The cystic duct most often joins the extrahepatic bile duct approximately halfway between the porta hepatis and the ampulla of Vater. However, the point at which the cystic duct joins the extrahepatic bile duct is variable, ranging from high (at the level of porta hepatis) to very low (at the level of the ampulla). The cystic duct has a parallel course relative to the extrahepatic bile duct in 10.6% of the patients and varies in length from 1.5 cm to 9.5 cm.11 Often, a long, parallel course implies a common fibrous sheath around the cystic duct and the common hepatic duct11 as in our case. This anatomy may be problematic at laparoscopic cholecystectomy especially when it is unknown. Ligation of the cystic duct too close to the common bile duct can result in stricture of the latter. On the other hand, mistaking the cystic duct for the bile duct can result in severe iatrogenic injuries, such as inadvertent ligation or transection of the extrahepatic bile duct. In addition, an unusually long cystic duct remnant (up to 6 cm in length) may be left after cholecystectomy, as in our case.

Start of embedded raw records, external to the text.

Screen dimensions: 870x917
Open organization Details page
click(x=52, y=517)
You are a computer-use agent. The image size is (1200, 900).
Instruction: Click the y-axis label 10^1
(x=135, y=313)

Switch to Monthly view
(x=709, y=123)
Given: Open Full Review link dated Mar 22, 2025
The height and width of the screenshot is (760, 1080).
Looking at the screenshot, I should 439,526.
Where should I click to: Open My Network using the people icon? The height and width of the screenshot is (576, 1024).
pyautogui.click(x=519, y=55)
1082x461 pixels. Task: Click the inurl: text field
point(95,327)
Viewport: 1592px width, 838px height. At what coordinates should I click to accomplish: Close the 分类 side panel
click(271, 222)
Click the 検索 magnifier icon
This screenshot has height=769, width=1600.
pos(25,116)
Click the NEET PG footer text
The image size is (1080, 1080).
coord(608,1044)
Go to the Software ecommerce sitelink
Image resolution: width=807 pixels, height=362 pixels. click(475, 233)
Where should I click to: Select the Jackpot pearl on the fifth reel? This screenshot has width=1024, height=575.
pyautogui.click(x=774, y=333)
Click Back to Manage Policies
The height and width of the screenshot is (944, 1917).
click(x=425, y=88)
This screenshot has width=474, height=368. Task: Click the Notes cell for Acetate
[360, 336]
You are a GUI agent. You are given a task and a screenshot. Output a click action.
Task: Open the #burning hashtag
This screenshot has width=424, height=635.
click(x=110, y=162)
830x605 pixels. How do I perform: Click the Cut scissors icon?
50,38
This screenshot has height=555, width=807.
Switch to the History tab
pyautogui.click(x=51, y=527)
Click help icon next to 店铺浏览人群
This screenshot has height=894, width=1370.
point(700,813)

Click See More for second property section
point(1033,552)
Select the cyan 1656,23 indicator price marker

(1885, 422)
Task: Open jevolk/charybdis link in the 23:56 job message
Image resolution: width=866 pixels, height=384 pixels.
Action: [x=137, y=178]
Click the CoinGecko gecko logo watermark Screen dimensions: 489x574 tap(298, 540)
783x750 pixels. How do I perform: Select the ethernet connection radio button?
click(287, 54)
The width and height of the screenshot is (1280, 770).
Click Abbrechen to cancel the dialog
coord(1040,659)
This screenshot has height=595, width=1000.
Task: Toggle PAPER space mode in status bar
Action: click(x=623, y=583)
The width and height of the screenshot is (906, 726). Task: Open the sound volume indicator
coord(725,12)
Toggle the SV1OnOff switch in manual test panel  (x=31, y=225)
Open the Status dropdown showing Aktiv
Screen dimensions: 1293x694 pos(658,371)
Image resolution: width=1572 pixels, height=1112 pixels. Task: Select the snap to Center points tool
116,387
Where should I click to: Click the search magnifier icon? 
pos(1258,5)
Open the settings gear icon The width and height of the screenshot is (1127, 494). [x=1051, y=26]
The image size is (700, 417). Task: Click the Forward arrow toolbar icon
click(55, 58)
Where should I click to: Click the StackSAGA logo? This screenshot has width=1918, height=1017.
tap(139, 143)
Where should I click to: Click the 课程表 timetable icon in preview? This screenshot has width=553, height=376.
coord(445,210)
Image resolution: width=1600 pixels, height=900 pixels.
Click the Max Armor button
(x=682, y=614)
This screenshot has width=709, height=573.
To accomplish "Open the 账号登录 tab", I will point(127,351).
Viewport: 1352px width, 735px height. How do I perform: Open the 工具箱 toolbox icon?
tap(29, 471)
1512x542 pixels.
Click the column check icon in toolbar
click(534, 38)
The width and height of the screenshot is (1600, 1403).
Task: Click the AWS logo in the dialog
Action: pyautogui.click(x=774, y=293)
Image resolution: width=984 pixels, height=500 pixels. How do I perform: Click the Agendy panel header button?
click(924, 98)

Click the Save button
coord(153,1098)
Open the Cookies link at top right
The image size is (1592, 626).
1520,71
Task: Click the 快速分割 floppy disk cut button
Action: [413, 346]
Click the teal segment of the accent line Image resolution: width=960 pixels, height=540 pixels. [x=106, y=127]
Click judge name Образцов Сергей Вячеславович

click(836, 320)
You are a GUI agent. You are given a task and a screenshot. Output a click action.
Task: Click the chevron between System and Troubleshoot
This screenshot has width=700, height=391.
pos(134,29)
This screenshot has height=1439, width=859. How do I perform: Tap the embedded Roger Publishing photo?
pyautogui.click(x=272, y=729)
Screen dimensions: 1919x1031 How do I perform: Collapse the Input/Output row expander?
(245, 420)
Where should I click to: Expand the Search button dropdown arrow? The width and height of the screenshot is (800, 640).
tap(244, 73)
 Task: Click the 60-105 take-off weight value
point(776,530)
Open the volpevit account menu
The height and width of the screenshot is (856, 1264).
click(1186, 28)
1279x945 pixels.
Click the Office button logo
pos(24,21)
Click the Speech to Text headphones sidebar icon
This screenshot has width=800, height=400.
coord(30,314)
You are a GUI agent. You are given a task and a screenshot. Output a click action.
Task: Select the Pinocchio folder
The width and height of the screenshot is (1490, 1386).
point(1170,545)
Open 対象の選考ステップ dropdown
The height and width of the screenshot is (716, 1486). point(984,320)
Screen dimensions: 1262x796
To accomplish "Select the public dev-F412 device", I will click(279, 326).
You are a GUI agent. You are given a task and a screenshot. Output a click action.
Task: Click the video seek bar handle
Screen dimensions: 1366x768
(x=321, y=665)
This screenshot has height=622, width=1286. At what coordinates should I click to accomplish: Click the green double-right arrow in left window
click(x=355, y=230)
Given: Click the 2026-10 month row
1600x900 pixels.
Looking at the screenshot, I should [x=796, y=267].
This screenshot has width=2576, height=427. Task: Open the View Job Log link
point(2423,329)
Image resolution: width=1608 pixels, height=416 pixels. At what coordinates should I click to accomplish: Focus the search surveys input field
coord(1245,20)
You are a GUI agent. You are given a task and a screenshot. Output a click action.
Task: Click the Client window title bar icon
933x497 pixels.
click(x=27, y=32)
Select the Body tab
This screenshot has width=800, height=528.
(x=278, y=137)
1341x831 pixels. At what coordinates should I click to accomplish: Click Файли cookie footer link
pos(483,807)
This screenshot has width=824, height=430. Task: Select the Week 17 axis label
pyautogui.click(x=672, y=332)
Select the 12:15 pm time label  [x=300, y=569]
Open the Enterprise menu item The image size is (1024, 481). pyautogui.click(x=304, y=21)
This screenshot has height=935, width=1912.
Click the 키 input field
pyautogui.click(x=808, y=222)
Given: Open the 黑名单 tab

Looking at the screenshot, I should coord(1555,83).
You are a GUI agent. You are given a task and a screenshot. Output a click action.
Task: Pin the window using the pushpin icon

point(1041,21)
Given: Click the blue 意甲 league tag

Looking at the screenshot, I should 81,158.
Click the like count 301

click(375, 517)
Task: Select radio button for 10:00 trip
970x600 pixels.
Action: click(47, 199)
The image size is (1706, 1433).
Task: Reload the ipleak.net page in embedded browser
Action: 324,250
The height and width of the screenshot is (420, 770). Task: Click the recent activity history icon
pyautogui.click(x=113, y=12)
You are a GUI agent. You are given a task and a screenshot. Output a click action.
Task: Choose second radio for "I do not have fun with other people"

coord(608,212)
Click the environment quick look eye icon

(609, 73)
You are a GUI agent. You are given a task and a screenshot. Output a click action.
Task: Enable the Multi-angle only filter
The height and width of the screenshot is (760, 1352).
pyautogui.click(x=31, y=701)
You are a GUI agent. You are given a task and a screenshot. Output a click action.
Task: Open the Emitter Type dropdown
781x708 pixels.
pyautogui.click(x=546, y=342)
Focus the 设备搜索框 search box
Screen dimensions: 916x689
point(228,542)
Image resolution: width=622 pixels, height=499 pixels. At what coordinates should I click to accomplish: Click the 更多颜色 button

Although, this cystic duct anomaly does not add new findings to the literature, it is an interesting case that stresses the operative difficulties during laparoscopic cholecystectomy. These difficulties emerge from obscure anatomy due to fibrosis and the existence of this type or other types of variants. Most importantly, however, it emphasizes the importance of MRCP in doubtful cases. We think that preoperative evaluation of the extrahepatic bile duct raises the surgeon's awareness of variants, especially in potentially difficult operative situations. Thus, the role of MRCP for clarification of the anatomy in such cases is valuable and ensures the safety of laparoscopic cholecystectomy.